● TEXT PASSAGE:
..............................

At the end of 2020, 5 years after the Encyclical Laudato Si publication, Pope Francis declared a Laudato Si year. It is time for us to see where we got and what we learned in the past five years. There are numerous initiatives, books, workshops, and reflection groups on this topic, and we are grateful for every single initiative. We have started with eco cups and plates for our Community Weekends and during our significant events (when they were still possible, of course), and we tried, step by step, to do a bit more. Every small initiative is a step forward.
Today, we would love to present you two projects borne with the Emmanuel Community’s support to respond to Pope’s call to take care of our planet by an integral ecology and agriculture.
The first project is created by the Fr. Nestor Attomatoun in Bénigbe (Benin) starting in 2017. On the fringe of the publication by Pope Francis of the Laudato Si encyclical, Father Nestor Attomatoun, with the support of the Emmanuel Community of which he is a member, took the initiative of an integral ecology project in response to the Holy Father’s call for the preservation of nature.

..............................

● RECORDS SUPPLIED:

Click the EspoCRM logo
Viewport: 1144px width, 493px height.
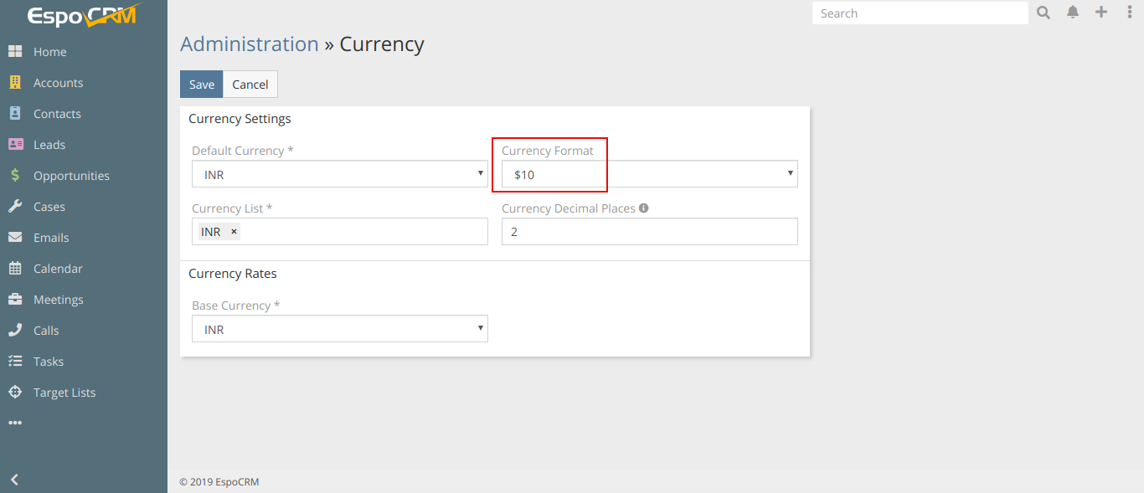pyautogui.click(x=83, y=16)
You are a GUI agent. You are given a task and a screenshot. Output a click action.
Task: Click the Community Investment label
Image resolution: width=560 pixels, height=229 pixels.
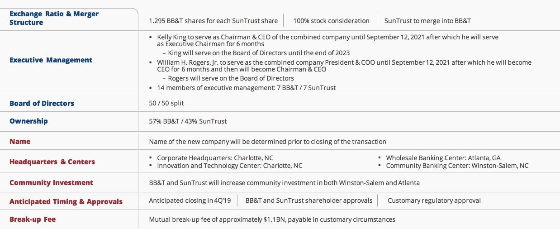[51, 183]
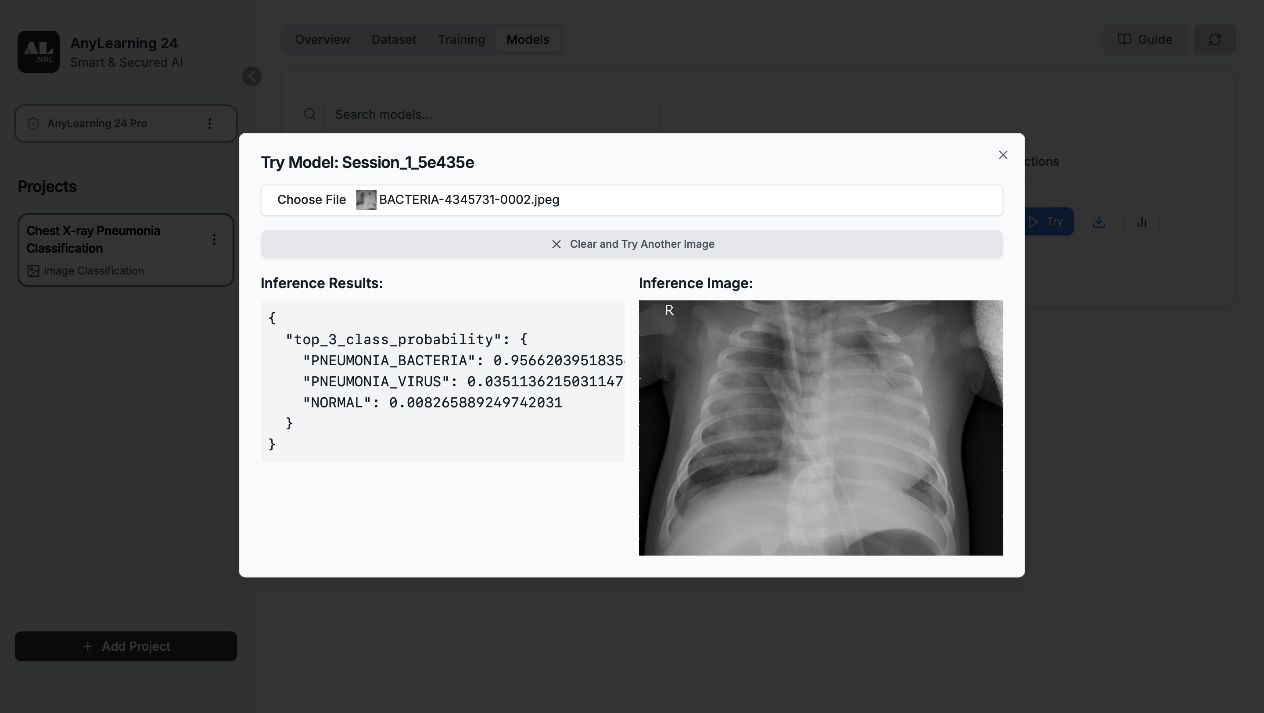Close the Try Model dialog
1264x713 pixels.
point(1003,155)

..............................

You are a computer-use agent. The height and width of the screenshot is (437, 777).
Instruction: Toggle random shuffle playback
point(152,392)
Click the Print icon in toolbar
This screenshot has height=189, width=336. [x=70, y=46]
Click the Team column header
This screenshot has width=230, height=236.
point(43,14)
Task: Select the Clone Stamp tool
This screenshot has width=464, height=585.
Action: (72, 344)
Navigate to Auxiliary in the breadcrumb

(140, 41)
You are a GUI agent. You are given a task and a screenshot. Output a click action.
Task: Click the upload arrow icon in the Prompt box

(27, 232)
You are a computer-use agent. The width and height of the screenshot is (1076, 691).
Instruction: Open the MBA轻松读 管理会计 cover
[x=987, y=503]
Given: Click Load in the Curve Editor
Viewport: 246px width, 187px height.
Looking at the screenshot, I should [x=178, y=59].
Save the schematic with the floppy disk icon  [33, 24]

..............................

● CHALLENGE A:
From the passage on the Laudato Si year, list every kind of effort on this topic that the text says is numerous.
● CHALLENGE B:
Continue the passage on the Laudato Si year from its last sentence.

● TASK RESULT A:
initiatives, books, workshops, reflection groups

● TASK RESULT B:
Upon his arrival in this parish in October 2015, the priest struggled with the parishioners’ misery and the growing unemployment rate, the new parish priest, imbued with the meditation of Pope Francis’ Laudato Si’ encyclical on the environment and encouraged by his bishop, Mons. Aristide Gonsallo undertook to restore hope to his parishioners by instilling in them the land’s wealth values. It is what he calls the “pastoral care of development in the light of Laudato Si”: “Poor countries must have as a priority the eradication of misery and the social development of their inhabitants. The parish priest’s first social act is the construction of a borehole and a water tower. As the encyclical states, “access to safe drinking water is a primordial, fundamental and universal human right, because it determines people’s survival, and is therefore a condition for the exercise, of other human rights.”
With the water problem solved, the urgency to carry out agricultural pastoral care is felt, not without difficulty. Although Benin is a fertile land (the country has the Ouémé valley, the second most fertile valley in the world after the Nile valley) and water is easily accessible, agricultural activity is not a priority. To raise awareness and train the younger generations, the parish priest plans to create a farming school under the Emmanuel Community’s supervision.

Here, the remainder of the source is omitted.